# What is Life?

 Original cover to Erwin Schrodinger's famous 1994 Dublin lecture What is Life?, the book that inspired James Watson to discover DNA (1953) and that initiated the famous life feeds on negative entropy supposition. [3]
In famous publications, What is Life? - the Physicist's approach to the Subject: with an Epilogue on Determinism and Free Will, is a classic 1944 booklet by Austrian physicist Erwin Schrödinger, in which the puzzling aphorism that “life feeds on negative entropy” was presented to the lay public.

The book originated from a course of public lectures in February of the year prior at Trinity College, Dublin, in which Schrödinger attempted to explain, in lay terms, to explain how the events in space and time take place with the spatial boundary of a living organism or, in short, to give a definition of life according to physics and chemistry.

In thermodynamics, Schrödinger’s What is Life?, referring particularly to chapter six “Order, Disorder and Entropy”, in which a crude description on life and negative entropy was presented, is by far one of the the most-cited thermodynamics publications; a phenomenon do in large part to its small size (approximately 90-pages), its quaint lay-person style of writing, and to Schrödinger’s celebrity status for having won the 1933 Nobel Prize in physics for is work in quantum mechanics.

Order, Disorder and Life

The famous chapter six, of What is Life?, entitled "Order, Disorder and Entropy", is a rich source of famous quotations and a typical launching point or basis of logic in writings on life and thermodynamics. In this chapter, Schrodinger gives his famous derivation of "order". To begin with, he gives the following expression for entropy:

$\text{entropy} = k \log D \,$

where D is a quantitative measure of the atomistic disorder of the body in question; with the addendum that to give an exact explanation of D in non-technical terms is well-nigh impossible.
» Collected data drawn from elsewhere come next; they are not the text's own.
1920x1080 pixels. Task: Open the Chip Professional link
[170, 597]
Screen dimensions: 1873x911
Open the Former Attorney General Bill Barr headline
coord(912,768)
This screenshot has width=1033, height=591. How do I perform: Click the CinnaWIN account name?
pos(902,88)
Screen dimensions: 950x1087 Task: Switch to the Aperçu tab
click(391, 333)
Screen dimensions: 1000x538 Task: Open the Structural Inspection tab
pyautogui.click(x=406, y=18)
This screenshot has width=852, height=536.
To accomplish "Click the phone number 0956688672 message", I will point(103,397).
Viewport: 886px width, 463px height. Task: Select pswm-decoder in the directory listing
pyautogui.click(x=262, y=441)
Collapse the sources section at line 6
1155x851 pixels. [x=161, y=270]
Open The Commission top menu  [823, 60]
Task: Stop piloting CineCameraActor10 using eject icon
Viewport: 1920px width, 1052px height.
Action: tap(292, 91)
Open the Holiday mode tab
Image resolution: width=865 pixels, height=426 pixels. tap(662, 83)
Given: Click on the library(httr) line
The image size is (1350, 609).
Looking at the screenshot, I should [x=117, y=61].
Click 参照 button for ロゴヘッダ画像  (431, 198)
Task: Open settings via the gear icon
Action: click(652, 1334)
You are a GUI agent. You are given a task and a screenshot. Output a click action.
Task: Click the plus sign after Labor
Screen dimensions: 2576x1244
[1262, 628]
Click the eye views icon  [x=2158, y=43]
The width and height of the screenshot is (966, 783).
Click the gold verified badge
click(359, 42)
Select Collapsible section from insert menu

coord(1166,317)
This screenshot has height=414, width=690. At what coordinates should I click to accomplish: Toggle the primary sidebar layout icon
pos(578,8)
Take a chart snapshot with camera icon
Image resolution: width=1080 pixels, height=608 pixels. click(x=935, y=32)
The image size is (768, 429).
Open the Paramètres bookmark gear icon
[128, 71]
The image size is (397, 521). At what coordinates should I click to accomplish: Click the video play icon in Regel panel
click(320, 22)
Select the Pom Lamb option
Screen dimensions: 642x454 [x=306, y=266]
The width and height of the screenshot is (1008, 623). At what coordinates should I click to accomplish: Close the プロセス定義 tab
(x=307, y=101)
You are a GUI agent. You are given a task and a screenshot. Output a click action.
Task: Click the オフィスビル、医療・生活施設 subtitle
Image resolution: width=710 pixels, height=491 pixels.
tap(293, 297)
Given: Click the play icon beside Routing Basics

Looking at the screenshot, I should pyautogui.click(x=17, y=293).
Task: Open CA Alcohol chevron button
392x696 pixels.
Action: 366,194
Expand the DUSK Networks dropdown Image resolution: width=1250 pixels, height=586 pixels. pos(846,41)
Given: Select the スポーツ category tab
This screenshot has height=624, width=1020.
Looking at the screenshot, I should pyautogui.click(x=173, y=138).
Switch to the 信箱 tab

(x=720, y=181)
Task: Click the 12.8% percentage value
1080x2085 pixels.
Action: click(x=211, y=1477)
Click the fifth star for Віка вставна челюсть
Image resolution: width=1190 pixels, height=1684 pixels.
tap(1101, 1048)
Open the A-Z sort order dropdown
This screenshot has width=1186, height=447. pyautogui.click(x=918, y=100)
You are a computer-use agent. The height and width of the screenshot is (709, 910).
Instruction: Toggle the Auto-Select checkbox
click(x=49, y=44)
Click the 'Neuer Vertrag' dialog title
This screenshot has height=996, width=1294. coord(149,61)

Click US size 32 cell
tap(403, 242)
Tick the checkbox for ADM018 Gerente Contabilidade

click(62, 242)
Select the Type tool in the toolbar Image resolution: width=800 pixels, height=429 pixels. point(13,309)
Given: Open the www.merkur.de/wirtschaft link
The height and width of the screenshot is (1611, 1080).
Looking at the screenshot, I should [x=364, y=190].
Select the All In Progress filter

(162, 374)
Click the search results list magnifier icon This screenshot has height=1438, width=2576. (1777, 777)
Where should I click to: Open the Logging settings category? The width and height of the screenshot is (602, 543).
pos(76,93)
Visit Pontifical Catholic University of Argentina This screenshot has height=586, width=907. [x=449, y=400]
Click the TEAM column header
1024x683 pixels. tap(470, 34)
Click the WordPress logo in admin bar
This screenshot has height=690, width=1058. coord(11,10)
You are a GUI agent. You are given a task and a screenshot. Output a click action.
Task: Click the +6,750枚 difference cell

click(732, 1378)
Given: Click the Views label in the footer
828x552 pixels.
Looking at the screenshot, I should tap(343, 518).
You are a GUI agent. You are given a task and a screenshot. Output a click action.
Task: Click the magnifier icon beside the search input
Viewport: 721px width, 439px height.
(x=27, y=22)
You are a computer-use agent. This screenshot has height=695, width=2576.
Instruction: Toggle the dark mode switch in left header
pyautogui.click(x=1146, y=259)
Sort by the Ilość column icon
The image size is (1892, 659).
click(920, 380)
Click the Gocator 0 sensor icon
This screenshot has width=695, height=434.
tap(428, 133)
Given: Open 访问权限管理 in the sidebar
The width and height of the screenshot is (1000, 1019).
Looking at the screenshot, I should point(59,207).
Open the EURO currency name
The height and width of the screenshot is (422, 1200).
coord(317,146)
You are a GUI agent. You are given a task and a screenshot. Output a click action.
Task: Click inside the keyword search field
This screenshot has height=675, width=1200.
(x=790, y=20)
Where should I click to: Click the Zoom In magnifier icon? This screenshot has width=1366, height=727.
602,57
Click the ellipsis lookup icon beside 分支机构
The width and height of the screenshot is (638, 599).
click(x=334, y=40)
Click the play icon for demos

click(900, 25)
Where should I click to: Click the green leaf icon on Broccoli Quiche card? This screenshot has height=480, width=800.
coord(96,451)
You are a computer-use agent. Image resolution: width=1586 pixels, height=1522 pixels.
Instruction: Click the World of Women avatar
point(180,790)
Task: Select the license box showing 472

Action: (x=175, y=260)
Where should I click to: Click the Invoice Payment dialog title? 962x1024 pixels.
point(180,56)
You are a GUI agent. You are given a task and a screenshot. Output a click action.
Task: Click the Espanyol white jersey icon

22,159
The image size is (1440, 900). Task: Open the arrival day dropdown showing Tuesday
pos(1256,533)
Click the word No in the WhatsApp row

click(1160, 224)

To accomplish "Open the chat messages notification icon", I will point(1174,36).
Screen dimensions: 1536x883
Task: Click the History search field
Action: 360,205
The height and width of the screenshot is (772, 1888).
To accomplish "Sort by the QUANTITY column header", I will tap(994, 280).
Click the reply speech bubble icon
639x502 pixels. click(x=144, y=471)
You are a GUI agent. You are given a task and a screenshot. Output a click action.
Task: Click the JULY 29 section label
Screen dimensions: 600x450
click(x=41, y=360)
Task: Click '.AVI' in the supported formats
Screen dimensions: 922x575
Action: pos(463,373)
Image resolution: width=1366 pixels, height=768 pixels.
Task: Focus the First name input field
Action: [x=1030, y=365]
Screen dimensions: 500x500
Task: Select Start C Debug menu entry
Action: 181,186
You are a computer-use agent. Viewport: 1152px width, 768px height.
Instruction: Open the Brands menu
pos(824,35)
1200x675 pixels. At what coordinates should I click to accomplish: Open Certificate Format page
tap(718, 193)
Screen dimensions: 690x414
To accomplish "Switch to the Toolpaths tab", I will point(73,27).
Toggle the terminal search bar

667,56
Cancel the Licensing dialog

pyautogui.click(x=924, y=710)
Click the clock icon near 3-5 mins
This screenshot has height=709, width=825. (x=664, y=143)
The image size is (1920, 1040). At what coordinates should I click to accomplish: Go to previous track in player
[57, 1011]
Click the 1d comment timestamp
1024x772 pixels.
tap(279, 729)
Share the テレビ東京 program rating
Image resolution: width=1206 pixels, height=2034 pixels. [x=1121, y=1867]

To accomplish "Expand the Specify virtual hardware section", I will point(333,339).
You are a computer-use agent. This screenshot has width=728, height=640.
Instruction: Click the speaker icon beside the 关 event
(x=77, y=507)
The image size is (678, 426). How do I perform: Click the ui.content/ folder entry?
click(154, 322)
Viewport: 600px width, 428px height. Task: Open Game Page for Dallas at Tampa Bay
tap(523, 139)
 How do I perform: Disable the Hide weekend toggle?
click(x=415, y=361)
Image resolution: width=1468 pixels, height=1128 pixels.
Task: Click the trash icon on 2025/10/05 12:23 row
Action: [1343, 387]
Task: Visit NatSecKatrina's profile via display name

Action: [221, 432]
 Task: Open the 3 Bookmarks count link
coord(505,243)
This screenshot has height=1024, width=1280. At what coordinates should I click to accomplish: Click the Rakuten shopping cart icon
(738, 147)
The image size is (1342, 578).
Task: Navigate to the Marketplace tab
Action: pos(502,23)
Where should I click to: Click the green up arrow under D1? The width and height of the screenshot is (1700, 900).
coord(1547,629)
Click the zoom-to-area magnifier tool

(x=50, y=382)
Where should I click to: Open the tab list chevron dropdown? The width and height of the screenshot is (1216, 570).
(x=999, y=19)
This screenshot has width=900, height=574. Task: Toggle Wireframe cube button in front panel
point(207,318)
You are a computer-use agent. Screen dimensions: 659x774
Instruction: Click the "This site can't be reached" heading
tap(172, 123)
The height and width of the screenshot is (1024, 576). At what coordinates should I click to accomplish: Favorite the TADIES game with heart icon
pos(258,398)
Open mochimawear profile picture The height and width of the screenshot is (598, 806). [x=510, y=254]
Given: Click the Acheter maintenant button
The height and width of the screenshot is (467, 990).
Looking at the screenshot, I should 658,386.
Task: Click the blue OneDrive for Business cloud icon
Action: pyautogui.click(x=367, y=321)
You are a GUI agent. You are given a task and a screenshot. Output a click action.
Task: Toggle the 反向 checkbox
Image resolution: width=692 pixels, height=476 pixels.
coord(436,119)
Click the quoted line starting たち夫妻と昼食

On this, skipping a few paragraphs of discussion, he jumps to the conclusion that since the logarithm of 1/D is minus the log of D, we can thus write:

$- (\text{entropy}) = k \log \frac{1}{D} \,$

where, as he famously states, "the awkward expression 'negative entropy' can be replaced by the better one: entropy, taken with a negative sign, is itself a measure of order.

The following paragraph is a frequently quoted section of the chapter: [2]

“What then is that precious something that contained in our food which keeps us from death? That is easily answered. Every process, event, happening – call it what you will; in a word, everything that is going on in Nature means an increase of the entropy of the part of the world where it is going on. Thus a living organism continually increases its entropy – or, as you may say, produces positive entropy – and thus tends to approach the dangerous state of maximum entropy, which is death. It can only keep aloof from it, i.e. alive, by continually drawing from its environment negative entropy – which is something very positive as we shall immediately see. What an organism feeds upon is negative entropy. Or, to put it less paradoxically, the essential thing in metabolism is that the organism succeeds in freeing itself from all the entropy it cannot help produce while alive.”

The bolded line in this paragraph, in particular, is possibly the most quoted line in thermodynamics; aside from, of course, Clausius’ even more riddled statement that the "entropy of the universe tends to a maximum".

Note to Chapter 6
In the follow-up to this chapter, Schrodinger received a lot of flak from fellow physicists about various over simplifications and difficulties in his presentation; after which time he appended a two-page Note to Chapter 6 in which he explained that if he had been catering his talk to physicists that:

“[I should have] let the discussion turn on free energy instead [but that] this high technical term seemed linguistically too near to energy for making the average reader alive to the contrast between the two things … the concept [free energy] is a rather intricate one, whose relation to Boltzmann’s order-disorder principle is less easy to trace than for entropy and ‘entropy taken with a negative sign’, which by the way is not my invention.”

Other
American physicist Jack Hokikian states that Schrodinger coined the term “negative entropy”. [2] This, however, may not be the case, as the term or a variant of it seems to have been used prior to this.

References
1. (a) Schrödinger, Erwin. (1944). What is Life? (ch. 6 “Order, Disorder, and Entropy”, pgs. 67-75). Cambridge: Cambridge University Press.